Glassnode data research: Looking back at the "crazy week" of the Bitcoin Inscription outbreak

The advent of Ordinals, Inions, and BRC-20 tokens, certainly an unexpected part of Bitcoin’s evolution, has sparked a rich discussion of technical, practical, and philosophical value.

Written by: Glassnode

Reprinted with official authorization by Wu Shuo

Article published on May 15th, some data lagged

The week of May 8 saw a surge in demand for bitcoin block space, pushing transaction fees to all-time highs as investors developed speculative interest in coins issued via text file inscriptions.

Bitcoin transaction volume has hit a new all-time record, and the average fee paid to miners per block has surpassed the block reward of 6.25 BTC. While it remains to be seen whether these BRC-20 tokens will gain widespread adoption in the long-term, miners will undoubtedly embrace this short-lived boost in mining revenue after a severe bear market in 2022.

In this report, we dive into the impact of demand for BRC-20 tokens on Bitcoin on-chain activity, types of inscriptions, and miner revenue.

NEW NEED FOR BITCOIN BLOCK SPACE

The demand for block space on the Bitcoin network hit an all-time high last week, driven primarily by the emergence of new BRC-20 tokens. BRC-20 is a proposed mechanism for issuing tokens on the Bitcoin ledger that utilizes ordinal number theory (see report for details) and inscribes JSON text files into the blockchain to achieve its goals.

Given the small data footprint of text inscriptions and the high fees BRC-20 users are willing to pay, miners were able to fill blocks with a record number of transactions. Bitcoin’s transaction volume hit an all-time high last week, with 682,000 transactions per day, 39% higher than its 2017 peak, certainly an impressive achievement.

The average number of transactions per block more than doubled, from a typical baseline of around 2,000 transactions per block, to over 4,300 per block.
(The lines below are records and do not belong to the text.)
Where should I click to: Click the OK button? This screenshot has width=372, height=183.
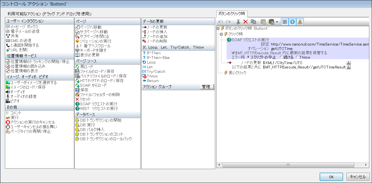(331, 177)
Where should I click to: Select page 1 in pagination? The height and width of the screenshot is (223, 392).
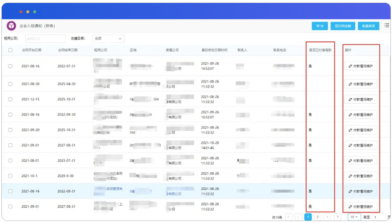point(308,217)
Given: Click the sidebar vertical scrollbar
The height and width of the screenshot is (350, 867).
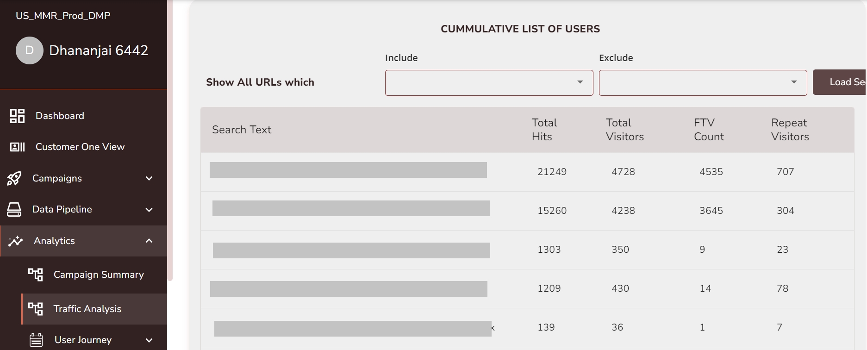Looking at the screenshot, I should coord(170,139).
Since Bitcoin has a block size limit, the significant increase in the number of transactions comes directly from the recording of the 75% discount applied to the witness data, which makes it possible to consume the available block capacity more intensively.

Despite the rapid growth in transaction activity, the number of active addresses fell to a cyclical low of just 566,000 addresses per day. In a somewhat unexpected situation, many BRC-20 users appear to be reusing their Bitcoin addresses, perhaps because they are more familiar with how account-based chains such as Ethereum or Solana work, and less familiar with Bitcoin's UTXO system The understanding is not deep.

Tsypruyan first spotted this phenomenon, noting that 71% of transaction outputs were reused addresses, which is up from a baseline of roughly 50% (mainly related to wallet management on exchanges).

text takeover

Since BRC-20 inscriptions consist of only small JSON text files and benefit from the 75% SegWit discount on witness data, their on-chain data footprint is relatively small. As a result, the average transaction size in bytes dropped to 405 bytes, an almost all-time low.

This is in stark contrast to primarily image-based inscription transactions in the first quarter of this year, where the average transaction size reached an all-time high of around 1,500 bytes per transaction.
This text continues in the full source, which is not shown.